Ajmal Kasab, the last surviving gunmen who took part in the Mumbai Massacre in 2008, has been executed according to the Indian government.
Four years after playing his part in carrying out the worst terrorist attack in Indian history, Ajmal Kasab, the lone surviving gunman from the 2008 assault on Mumbai, was secretly hanged in an Indian jail in Pune.
When authorities announced the execution of the Pakistani national it was met with celebration on the streets.
“All the police officers and personnel who lost their life in the battle against the terrorists have today been served justice,” said the Home Minister, Sushil Kumar Shinde, in Delhi.
In Pakistan, the secret hanging, codenamed “Operation X”, was seen as an attempt by the Indian government to prove itself tough on terrorism. India is waiting for Islamabad to bring to justice the Pakistani masterminds of the attacks.
The 2008 attacks, which killed 166 people remain a painful wound in the India-Pakistan relationship. During the siege, Kasab was famously photographed in Mumbai’s main railway terminus where he and an accomplice killed 52 people. He was charged with 86 offences, including murder and waging war against the Indian state, and was sentenced to death in 2010.
During the 60-hour Mumbai siege, Kasab was famously photographed in Mumbai’s main railway terminus where he and an accomplice killed 52 people.

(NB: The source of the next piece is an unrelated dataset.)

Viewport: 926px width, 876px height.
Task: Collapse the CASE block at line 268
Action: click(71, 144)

Mukhtar Abbas Naqvi, a spokesman for India’s main opposition Bharatiya Janata Party, said the execution “sends out a strong message and warning to India’s enemies and to forces across the border that are running factories of terrorism”.
Meanwhile, Lashkar-e-Taiba, the jihadist group that sent Kasab and the nine other gunmen from Pakistan to Mumbai in late November 2008, called Kasab a “hero” and vowed to carry more attacks. “He will inspire other fighters to follow his path,” a commander of Lashkar-e-Taiba told Reuters.

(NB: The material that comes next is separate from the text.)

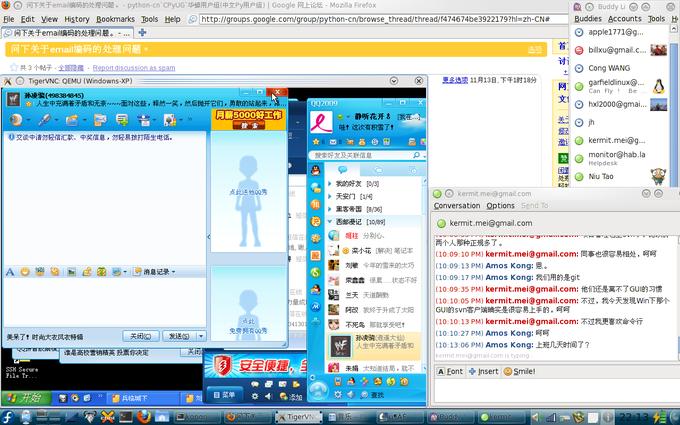
Task: Open the Insert menu in chat toolbar
Action: (x=484, y=371)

Kasab, a native of Pakistan, was filmed confessing to his part in the attack in the HBO documentary “Terror in Mumbai.” The Pakistani government formerly endorsed the execution, although public sentiment was largely outraged.

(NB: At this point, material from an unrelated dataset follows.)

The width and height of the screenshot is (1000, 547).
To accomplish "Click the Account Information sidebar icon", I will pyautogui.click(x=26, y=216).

The Times of India reports that Kasab lost composure at the end:
Only when he was being taken to the gallows did Ajmal Kasab lose his composure. “Allah kasam maaf karna. Aisi galthi dobara nahi hogi. (I swear by Allah, please forgive me. I won’t make such a mistake again),” were the last coherent words uttered by Kasab as he was taken to the gallows at Yerawada central prison on Wednesday morning. Sources said Kasab then spoke incoherently for a while until the lever was pulled.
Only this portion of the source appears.